Ability to use technology. Successive upgrades in automated systems have lightened the load on people with diabetes or their parents, but there remains a requirement on the part of the users to understand how to navigate the system. “This causes concern for some that the technology may be too complicated for them to confidently utilize and is often noted as a barrier to uptake of these devices,” the authors wrote. “Parents of children with T1D sometimes describe concern regarding malfunction and risk of hypoglycemia associated with pump use, despite research suggesting pump use is associated with reduction in hypoglycemia.” For some, studies suggest, using AID technology may initially increase the sense of burden, although this will decrease over time.
Burdens related to the health care team.
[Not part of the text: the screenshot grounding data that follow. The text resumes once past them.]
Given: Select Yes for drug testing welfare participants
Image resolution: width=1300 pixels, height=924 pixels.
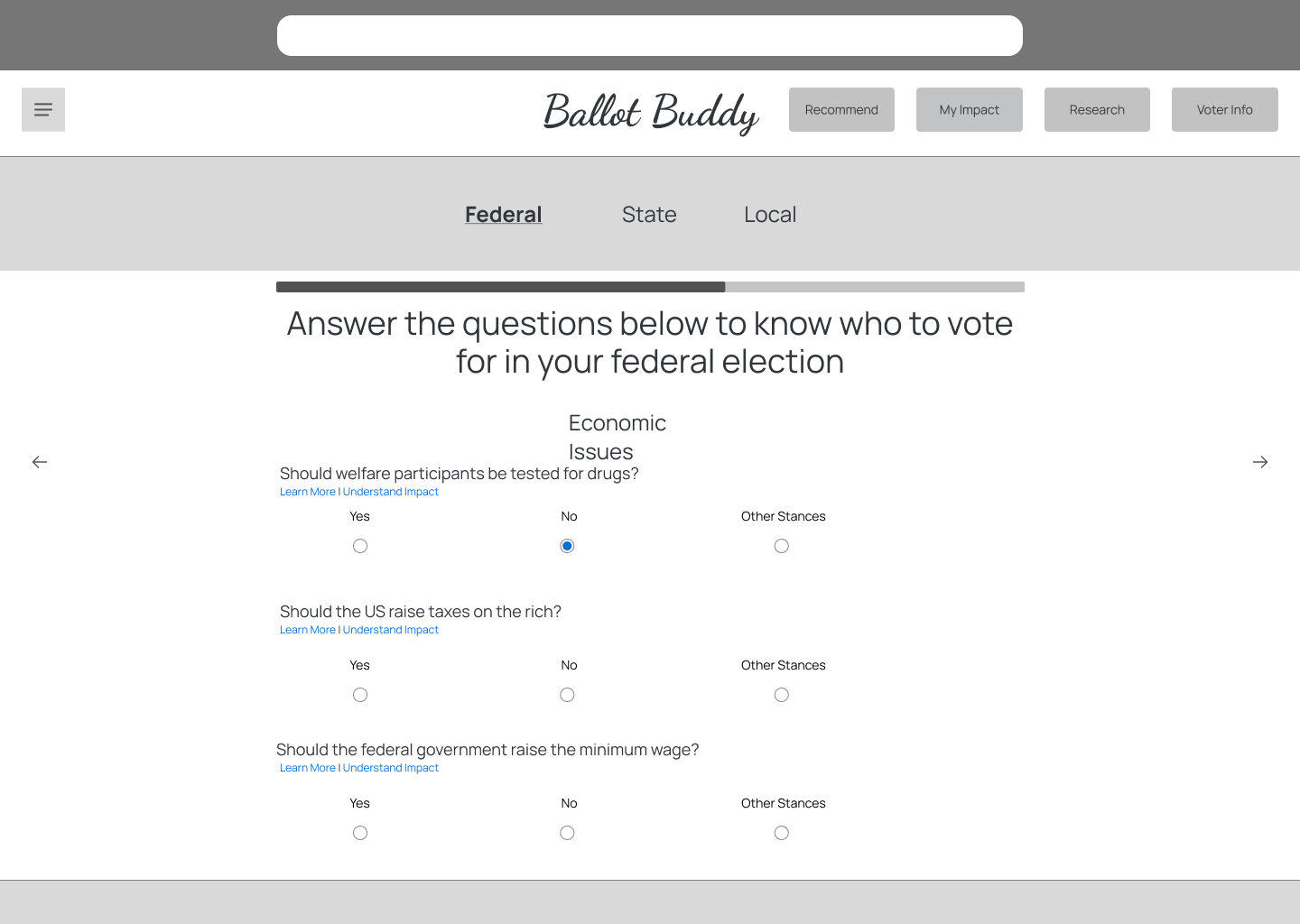Looking at the screenshot, I should [359, 545].
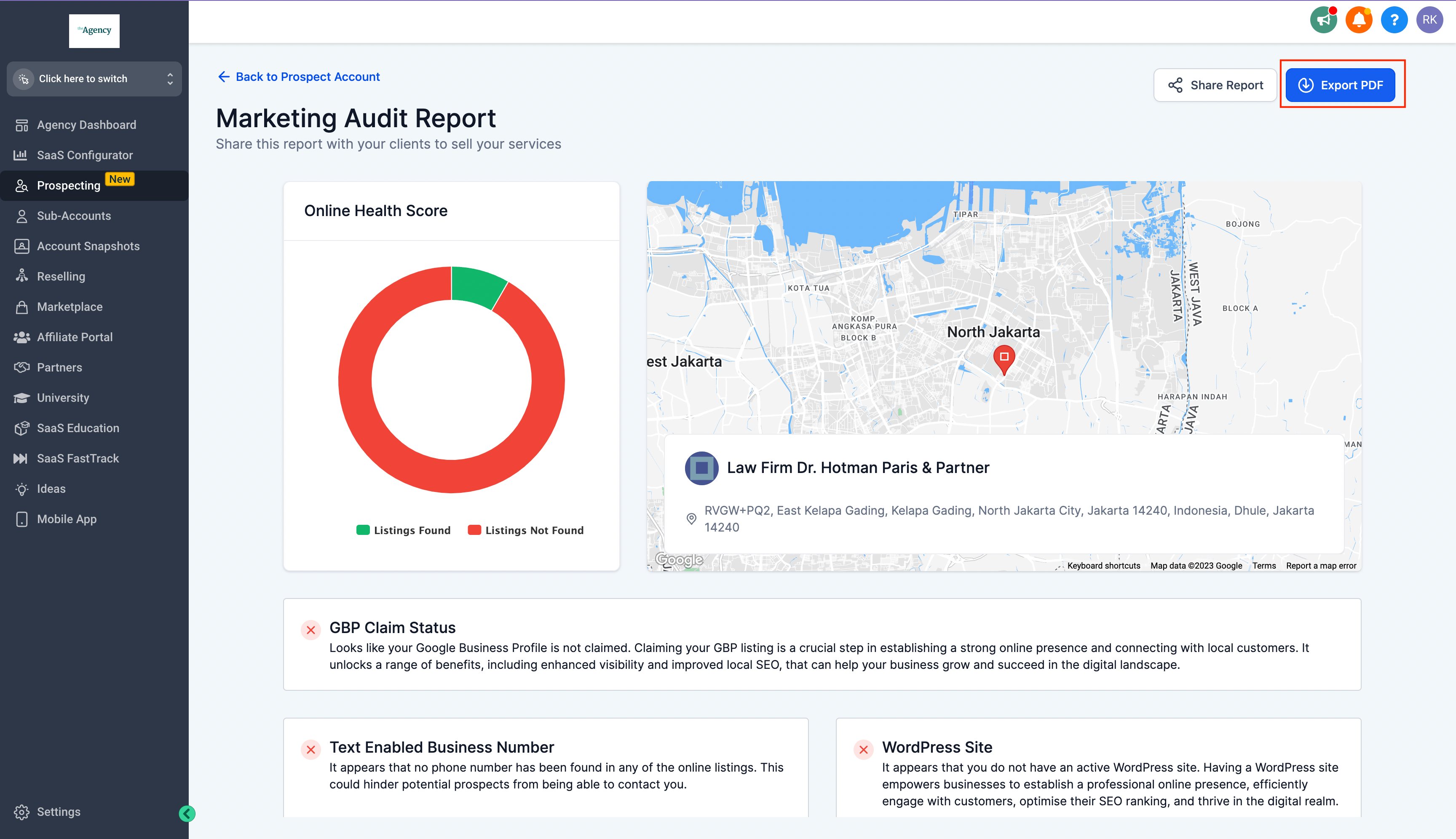This screenshot has height=839, width=1456.
Task: Click the Export PDF button
Action: click(1340, 85)
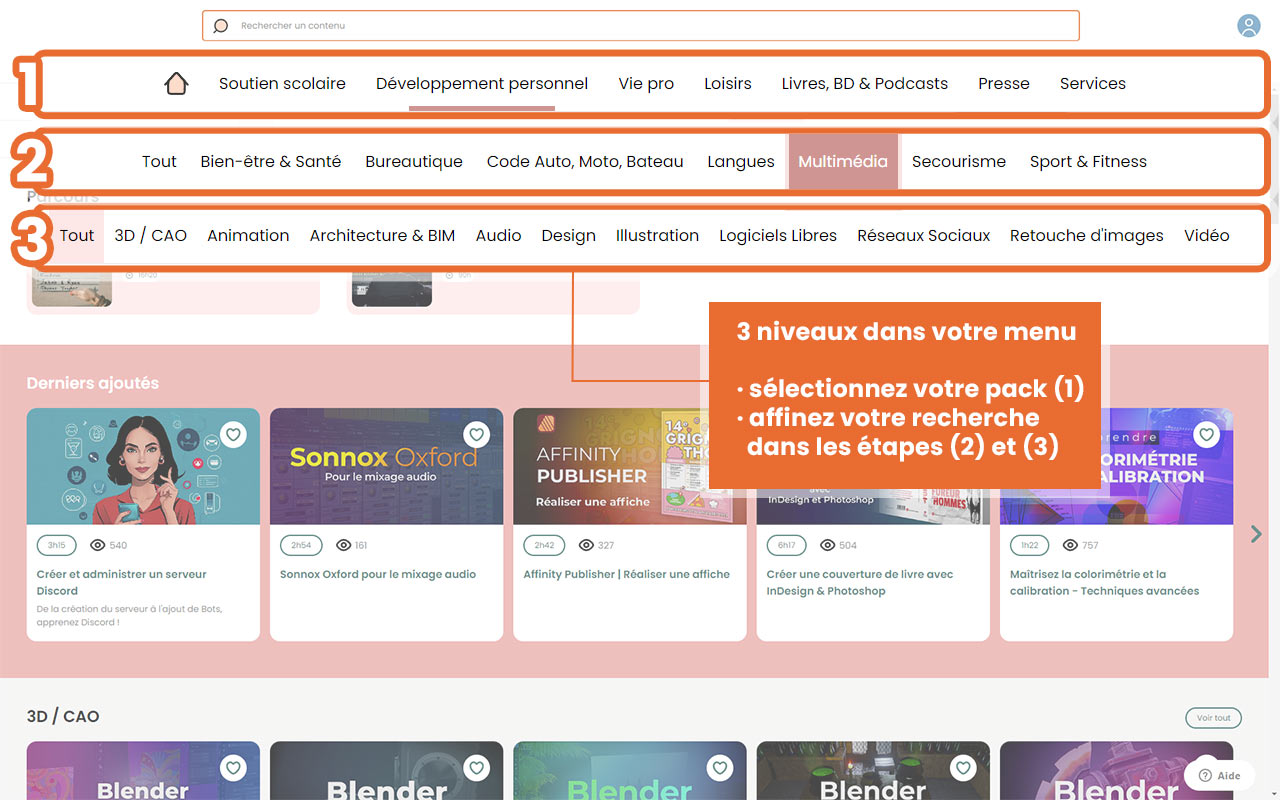Click the magnifier icon in the search bar
This screenshot has width=1280, height=800.
[220, 25]
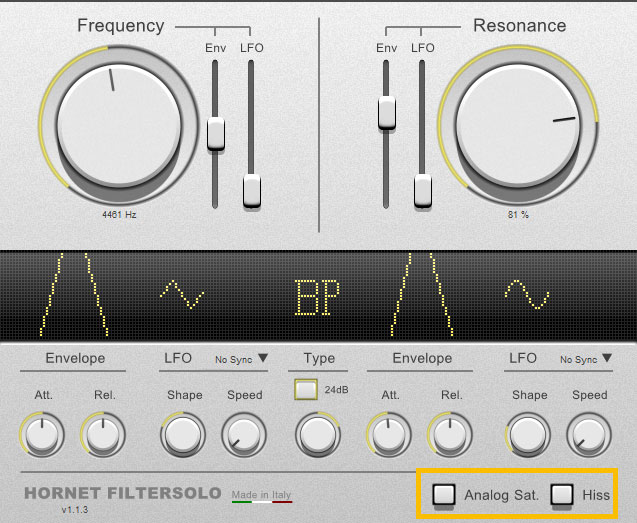Screen dimensions: 637x523
Task: Click the frequency envelope Att. knob
Action: tap(42, 434)
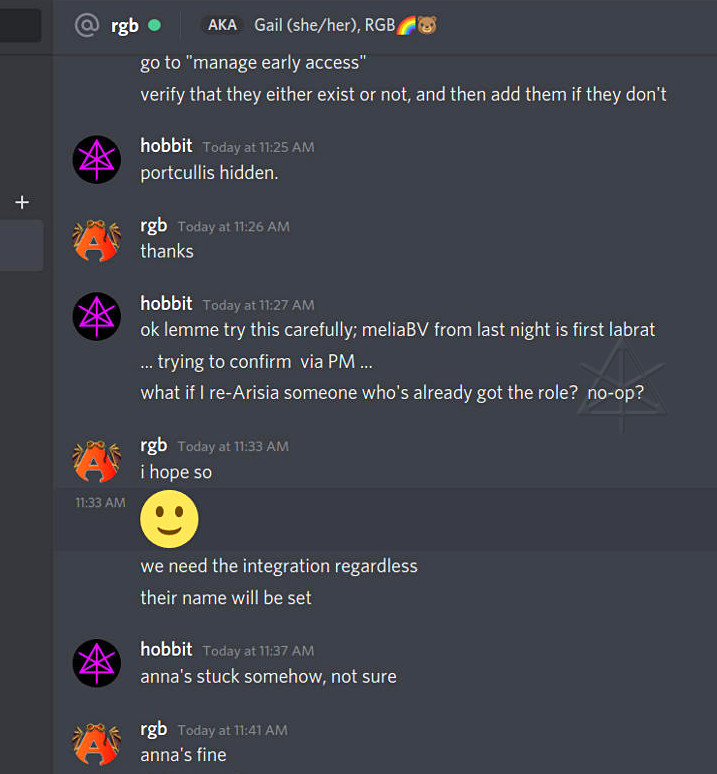
Task: Click the @ icon in the chat header
Action: coord(87,25)
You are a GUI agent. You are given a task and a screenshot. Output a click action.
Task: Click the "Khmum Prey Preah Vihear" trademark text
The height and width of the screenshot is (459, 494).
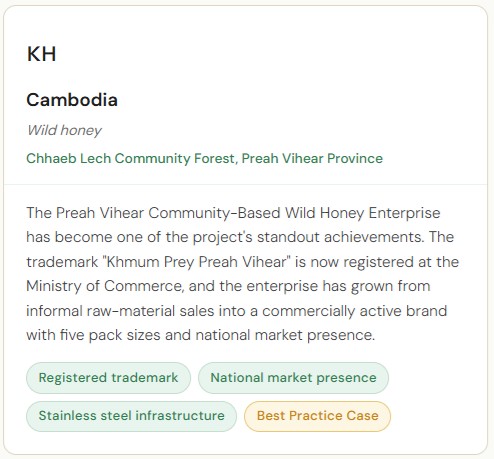coord(197,262)
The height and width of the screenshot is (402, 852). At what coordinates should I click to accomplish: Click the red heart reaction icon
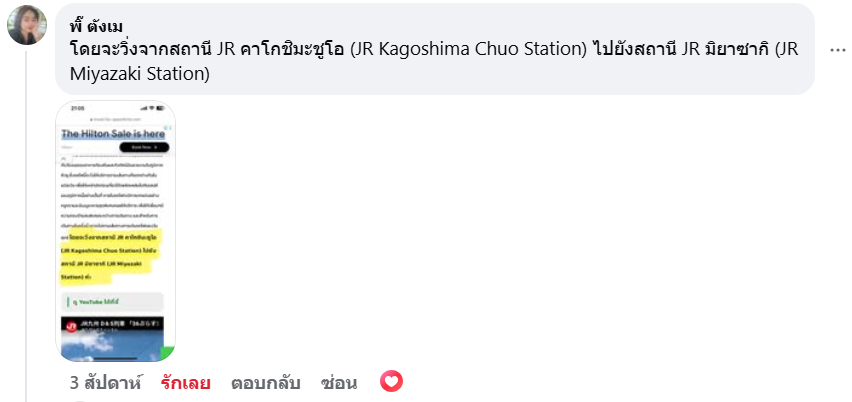tap(391, 381)
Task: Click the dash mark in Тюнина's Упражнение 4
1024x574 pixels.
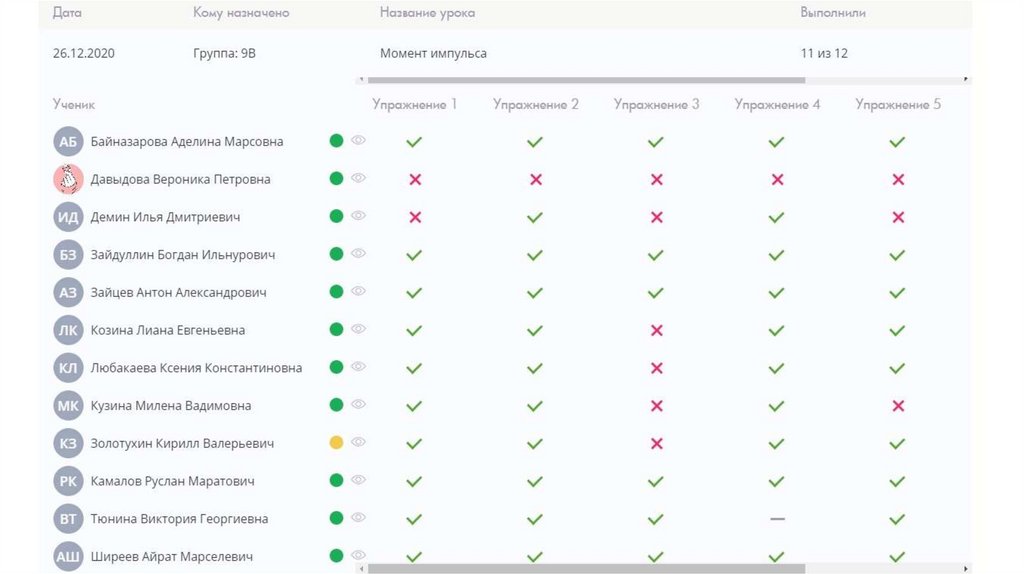Action: pos(777,519)
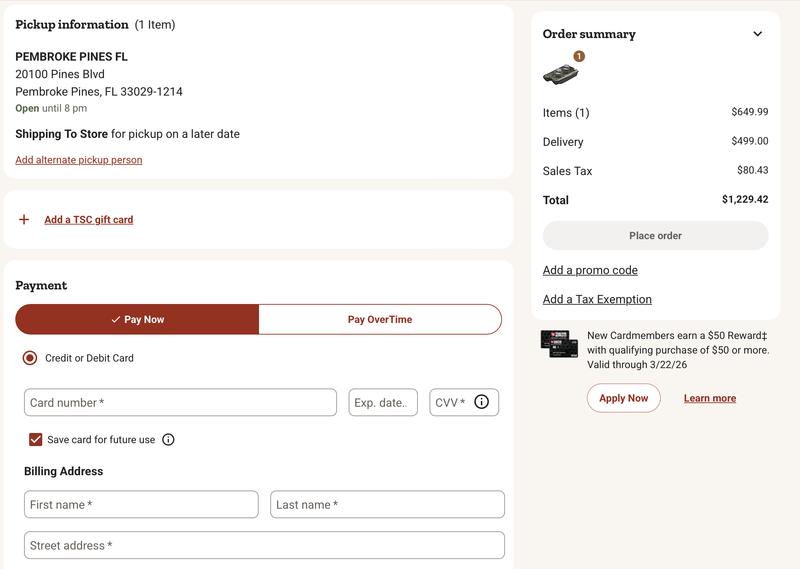800x569 pixels.
Task: Click Add a TSC gift card link
Action: pyautogui.click(x=88, y=220)
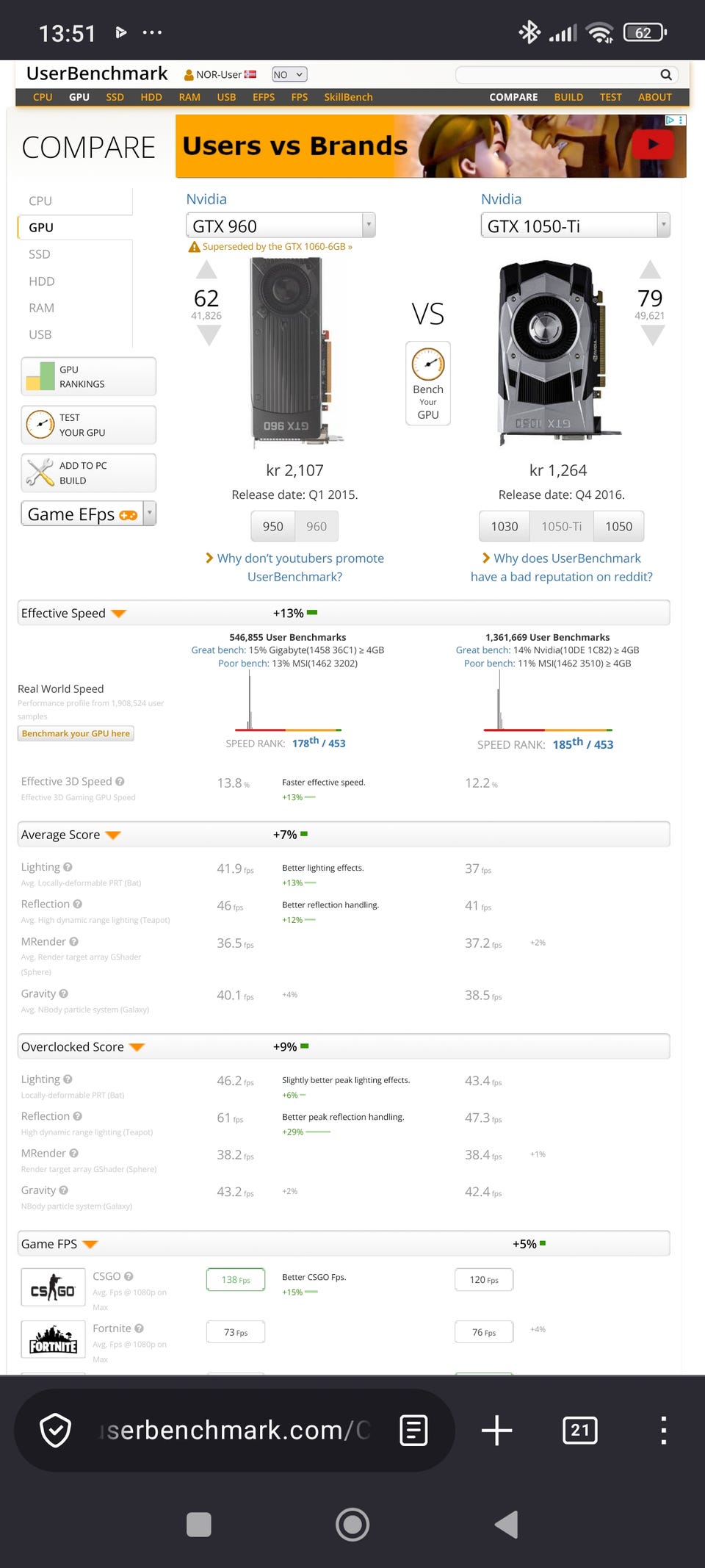Click the search magnifier icon
Viewport: 705px width, 1568px height.
point(665,74)
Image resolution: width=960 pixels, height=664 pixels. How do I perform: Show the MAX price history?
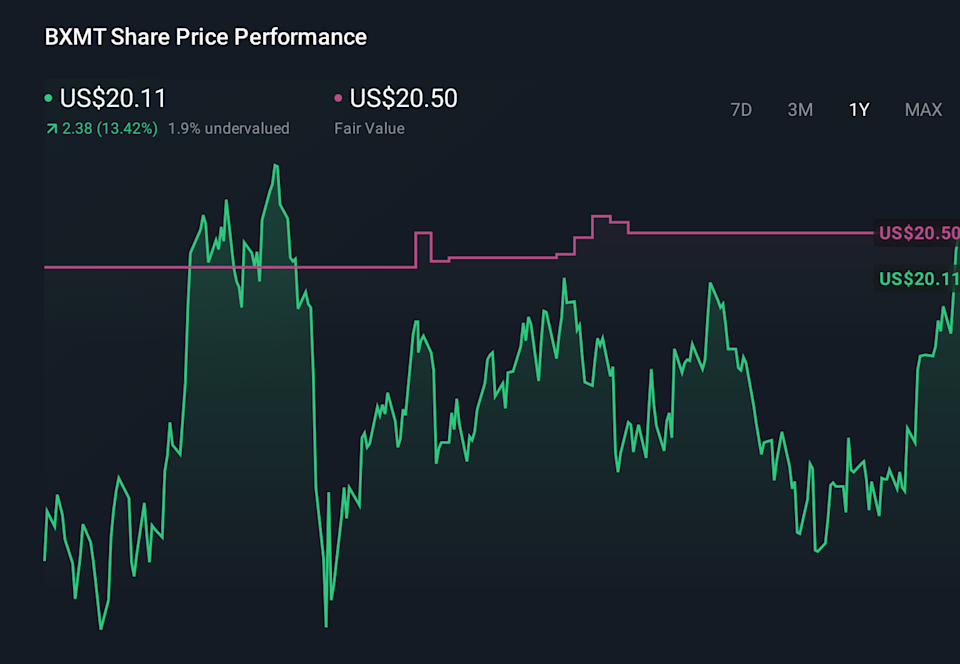(x=923, y=110)
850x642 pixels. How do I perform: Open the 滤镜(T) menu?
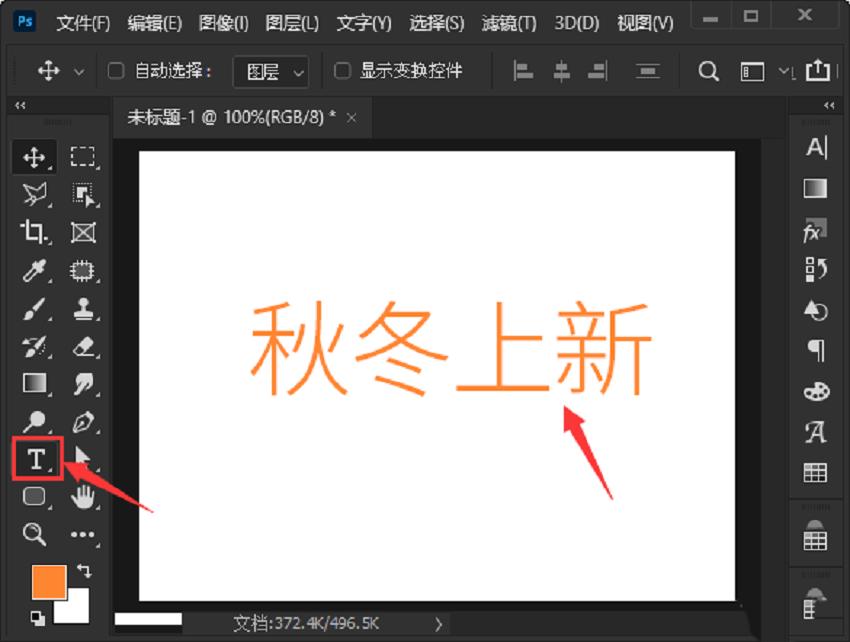(x=505, y=22)
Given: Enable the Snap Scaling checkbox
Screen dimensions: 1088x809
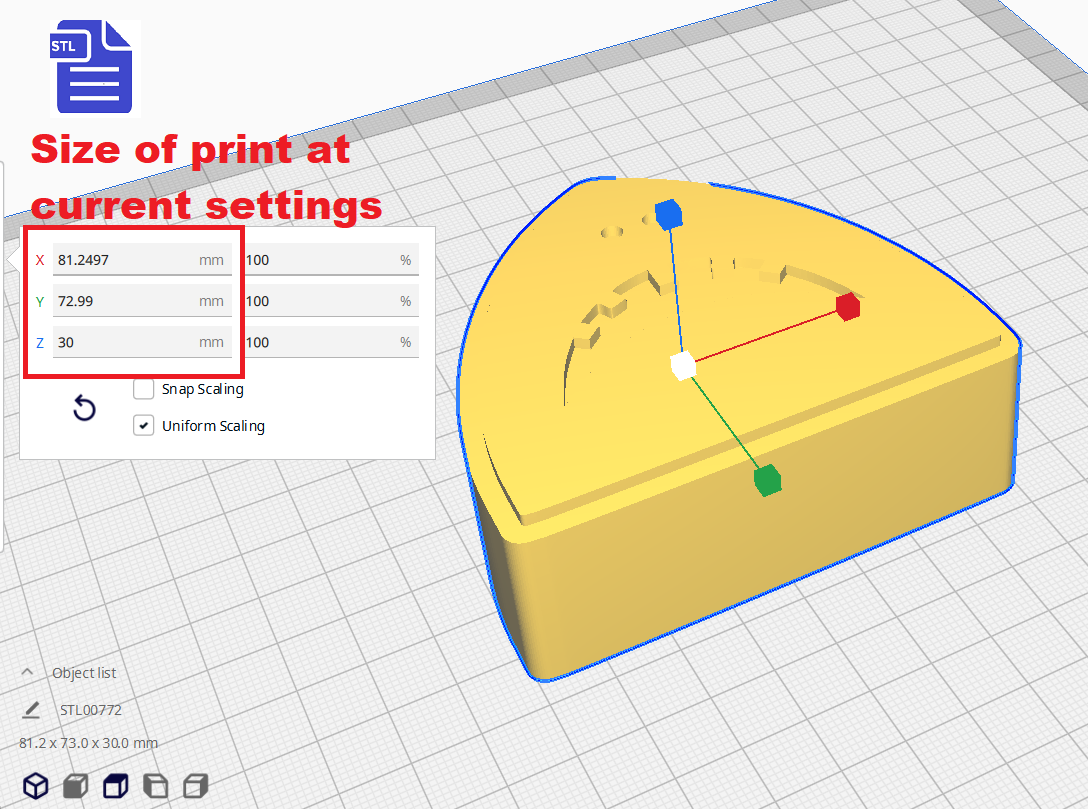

The authors cited 3 issues: providers who resisted using new technology, providers who acted as “gatekeepers” to technology if people with diabetes did not have a history of checking blood glucose at least 4 times a day, and those providers who did not offer telehealth support to patients who uploaded their CGM data, a feature for all AID systems.
Cost and coverage. The authors cited multiple studies that found cost was a major barrier to AID uptake among those with low incomes, and a reason why those who started CGM stopped using it. Lack of insurance coverage, inadequate coverage, or the burden of having to spend hours on the phone with insurers were also cited. However, the perceived benefit of AID was often very personal, the authors found. “Most participants discussed weighing cost against benefit of devices, and some anticipated the cost to be too great to consider uptake of the devices, while others felt the benefits outweighed the costs, with one participant stating, ‘I would sell my house … I would do whatever I had to do.’”
Issues with cost and type of coverage are tied to the disparities in who uses AID. Data show that non-Hispanic White and female youth are more likely to use insulin pumps than other groups, the authors found. Being from a high-income family and having private health coverage also increased the odds, especially in the pediatric population, and the gap in technology use between high-income and low-income groups is growing wider, the authors said.
Depression and anxiety. A major benefit of AID use is increased sleep among parents of children with T1D, studies show. While the use of these systems is known to decrease the chance of hypoglycemia, which would seem to ease depression and anxiety, the authors cited studies that found for a subset of patients, fear of device malfunctioning has the opposite effect.
The authors state that while cost and coverage remain concerns, in the United States, Medicare coverage is improving, and recent actions that link coverage to “modern device use profile and evidence-based requirements” are encouraging.
Reference
Pauley ME, Berget C, Messer LH, Forlenza GP. Barriers to uptake of insulin technologies and novel solutions. Med Devices (Auckl). 2021;14:339-354. doi:10.2147/MDER.S312858.